3. Put flasks into the dishwasher and wash using cycle NDB. This takes about 45-60 minutes.
4. If necessary, place trays of flasks in a standing incubator to dry, or let them air dry. Then, place on the non-sterile glassware shelf.
5. Flasks can be used directly for making media, since you will be sterilizing the media by autoclaving it. If you are using large flasks to culture microbes, you will need to pre-sterilize your flasks (with a foil cover) on a gravity cycle for a 30 min sterilization time.

Test tubes

Summary (test tube): autoclave → dump → glass waste

Summary (plastic lid): autoclave → dishwash and dry → add to new test tube → autoclave (dry) → sterile cabinet

Detailed procedure:

1. Gather test tubes in a metal rack, place in an autoclave bin, and autoclave at 121ºC on a liquid cycle for a 40 min sterilization time.
2. Ensure the drain of the sink has a strainer in the bottom to catch pipette tips from tubes.
3. Dump contents of test tube (including any pipette tips) and rinse the tube out 2-3 times with tap water. If any residue remains at the bottom of the tube, you will need to clean this using a scrub brush. You can use soap for more stubborn residue since these tubes won't be reused for microbial culture.
4. Once the tubes are clean of residue, dispose of the tube (not including lids) in a glass waste bin.
5. Put the lids together in an autoclave bin to take to the dishwasher. Culture tube lids can be dishwashed with flask lids, media bottle caps, spatulas, and other non-glass small items. The one exception is that the 2-dram glass vials used for SOC can also be put with everything else, as they're small and less brittle than flasks or culture tubes.

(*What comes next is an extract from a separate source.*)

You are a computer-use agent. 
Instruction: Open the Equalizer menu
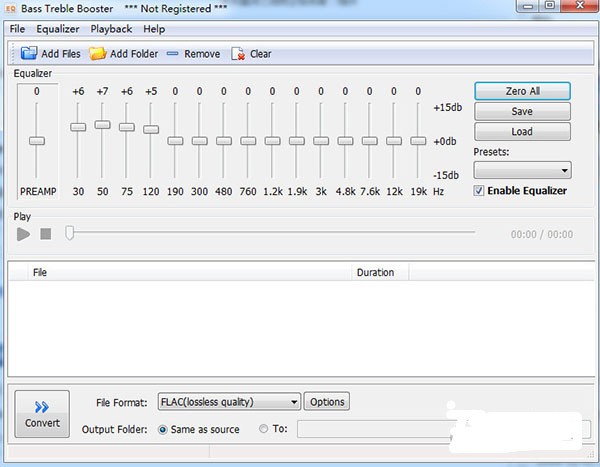pyautogui.click(x=57, y=29)
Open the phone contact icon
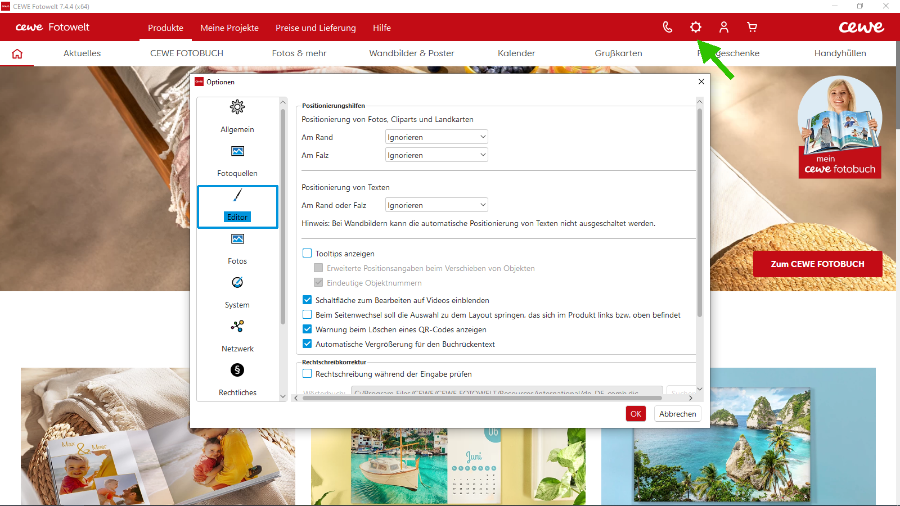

Rattler Plating Bead Cleaning Protocol

Note: Contrad 70 is a severe skin irritant and should be handled carefully with proper PPE including gloves, goggles, and a lab coat.

1. Gather used beads in an autoclave bin until the bottom of the bin is covered in a layer no more than ~3 beads deep.
2. Submerge all beads in a mix of DI water and contrad 70 (5% v/v).
3. Stir the beads gently in the solution for 5 minutes, making sure not to cause splashes.
4. Every hour for the next 4 hours (or more if you prefer), stir the beads for 5 more minutes.
5. Let the beads sit in the bin overnight.
6. Stir the beads for 5 minutes every 2 hours for the entire day.
7. Let beads sit in the bin overnight again.
8. Transfer the beads to a strainer or sieve. We have two large flat-bottom sieves that are generally used for this purpose.
9. Ensure the sink you use to rinse the beads has a strainer/stopper at the bottom that won't allow beads to pass through.
10. Rinse beads in the sieve with DI water for at least 10 minutes until all trace of detergent is gone. Continuously stir the beads in the sieve with a gloved hand during this process.
11. Shake beads very well to remove as much residual water as possible.
12. After rinsing, the beads should be allowed to dry in the 37ºC standing incubator in autoclave bins with 2 layers of lab diapers at the bottom.
13. After beads are dry, transfer them into 250 mL bottles and autoclave.